ИСХОДНЫЙ ТЕКСТ:
☆ ☆ ☆ ☆ ☆ ☆ ☆
Или такой вопиющий факт. Главная военная прокуратура не имеет в материалах следствия подлинника мартовской записки Берии 1940 года с предложением о расстреле поляков. Копия её подчёркиваю, копия, а не оригинал – как великая сенсация якобы впервые была обнародована на сайте Госархива два месяца назад, 28 апреля. Так вот, подлинника нет, а выводы следствием сделаны. Это недопустимо. Между тем прошла независимая экспертиза, и сейчас можно с уверенностью говорить, что из четырёх страниц светокопий этой «записки Берии» первые три напечатаны на одной машинке, а последняя, четвёртая, на другой. Этого просто не могло быть при секретном делопроизводстве в сталинский период. Я не верил и не верю в существование такой записки Берии с предложением расстрелять 21 700 пленных поляков.

– В СМИ комментируется информация о вашей встрече с неким человеком, который не только предоставил новые сведения о документах, связанных с Катынью, но и вообще о подделке в 90-х годах исторических документов. Директор Госархива Сергей Мироненко в интервью радиостанции «Вести FM» говорит, что в условиях нашей бюрократической системы это-де невозможно. И добавляет: пусть Илюхин представит нам этого человека и его аргументы. Прокомментируйте, пожалуйста. Прежде всего то, что касается таинственной встречи с «неизвестным».
☆ ☆ ☆ ☆ ☆ ☆ ☆
[Записи из источника данных]
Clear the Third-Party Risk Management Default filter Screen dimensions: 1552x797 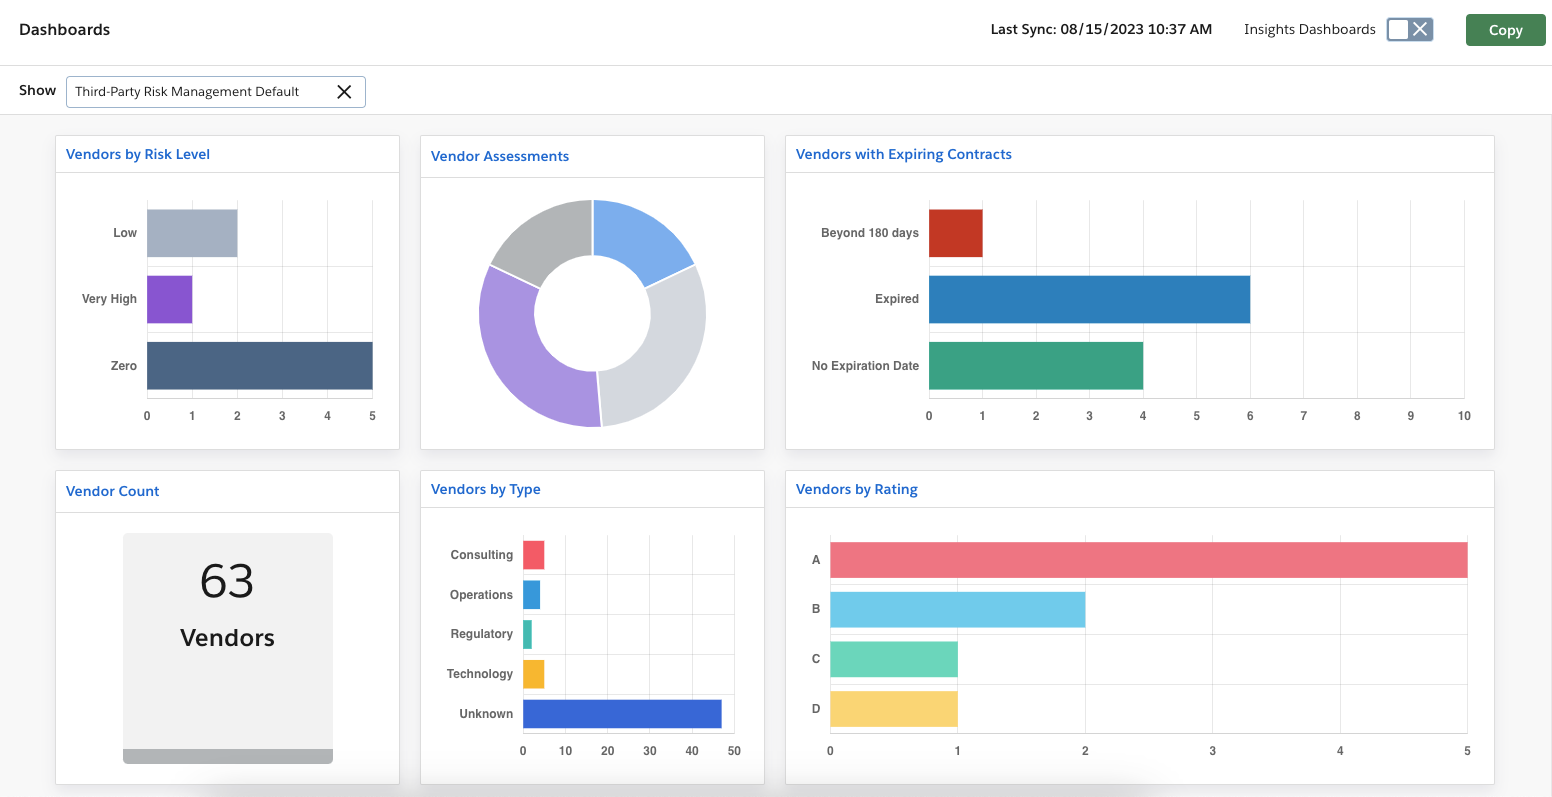pyautogui.click(x=345, y=91)
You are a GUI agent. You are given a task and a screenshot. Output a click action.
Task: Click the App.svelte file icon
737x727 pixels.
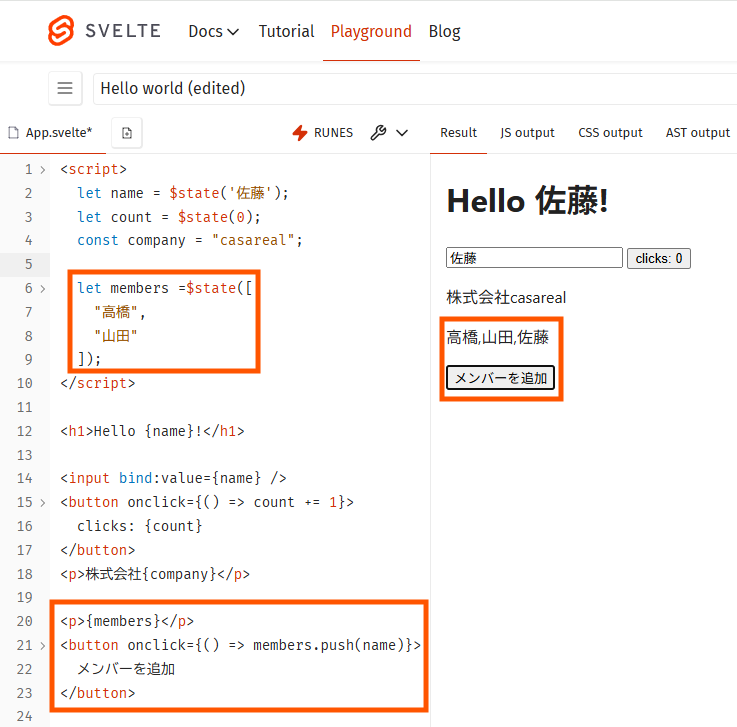[14, 133]
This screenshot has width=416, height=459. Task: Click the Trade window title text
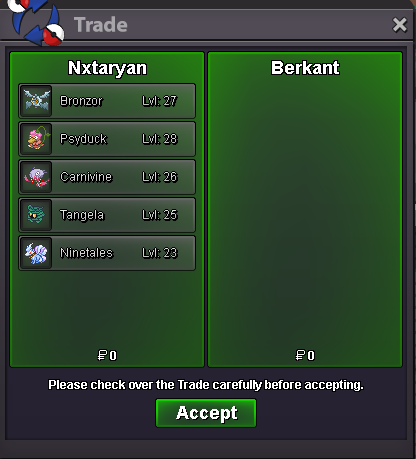click(101, 25)

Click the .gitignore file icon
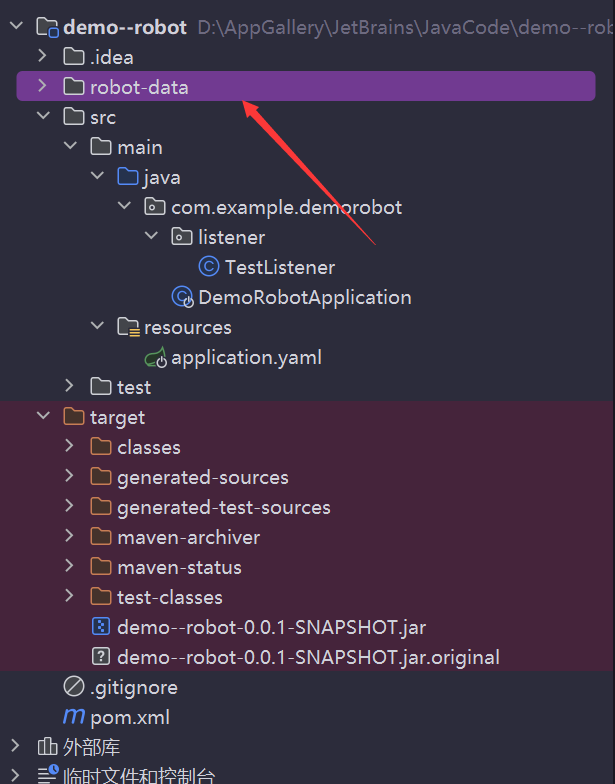coord(74,687)
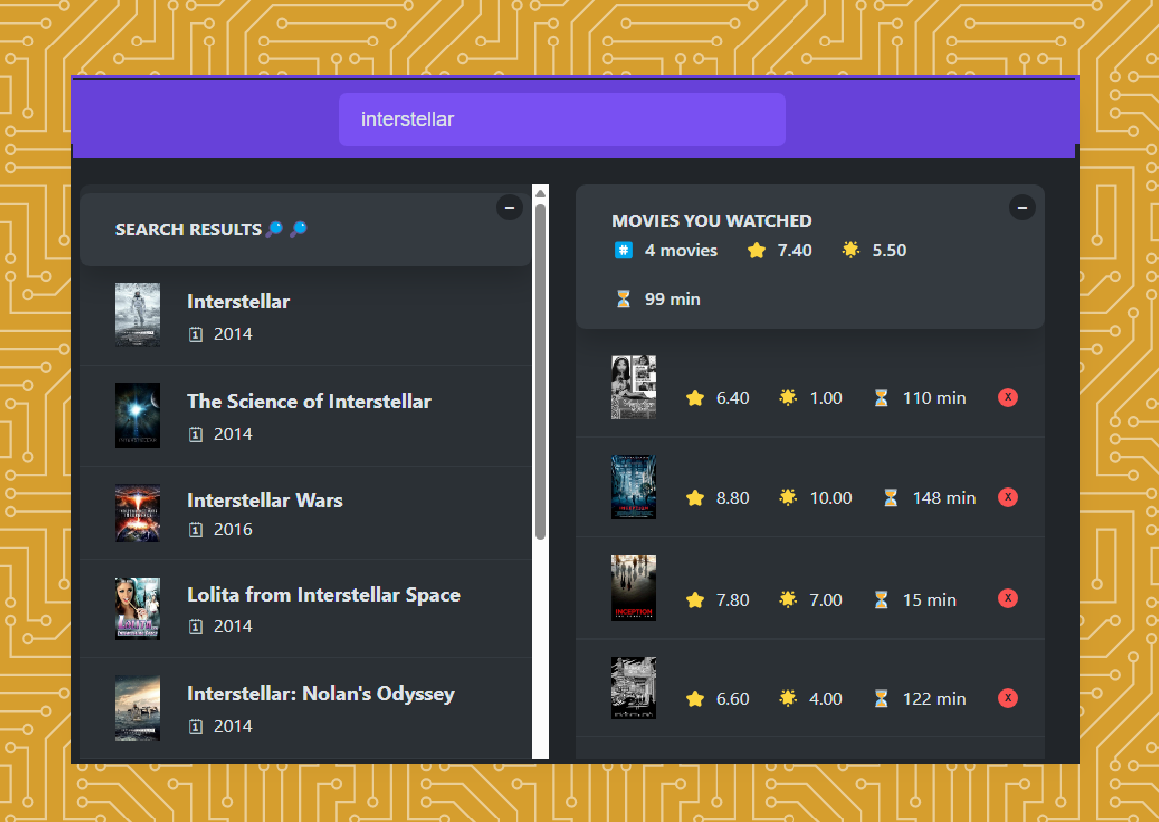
☆ ☆ ☆ ☆ ☆ ☆ ☆
ЗАДАНИЕ: Подхватите приведённое выше интервью о Катыни и продолжите его сразу после последнего вопроса.

ПИСЬМЕННЫЙ ОТВЕТ:
– Да, недавно мне позвонил один человек с предложением встретиться, сказав, что может дать информацию в связи с расследованием гибели польских офицеров в Катыни. Встретились в тот же день. Он представился, назвал свою фамилию, которую в целях его безопасности раскрывать пока не буду. Просто боюсь, что с ним могут расправиться. Буду говорить языком фактов, в том числе приведённых им. Он сообщил, что имел прямое отношение к подделке архивных документов, включавших материалы и по расстрелу пленных поляков. Рассказ свой подтверждал документами, вещественными доказательствами – бланки 40-х годов прошлого века, поддельные оттиски штампов, подписей. Вот, пожалуйста… (В.И. достаёт из сейфа и раскладывает на столе целую россыпь печатей, подделок факсимильных подписей, бланков и т.п.)

По словам этого человека, в начале 90-х годов была создана группа из специалистов по архивным документам. Она действовала в структуре службы безопасности президента Ельцина, размещалась в помещениях бывших дач работников ЦК КПСС в посёлке Нагорный. Людям хорошо платили, выдавали продуктовые наборы. В частности, он сообщил, что ими была изготовлена та самая записка Берии в Политбюро ЦК ВКП(б) от марта 1940 года. Продемонстрировал механизм подделки подписей Берии и Сталина. Поэтому не исключаю, что и польскому правительству были вручены среди реальных также и поддельные документы по катынскому делу. Он сообщил, что группой была изготовлена и фальшивая записка Шелепина на имя Хрущёва от 3 марта 1959 года. Непосредственное участие в написании текста принял некий полковник Климов.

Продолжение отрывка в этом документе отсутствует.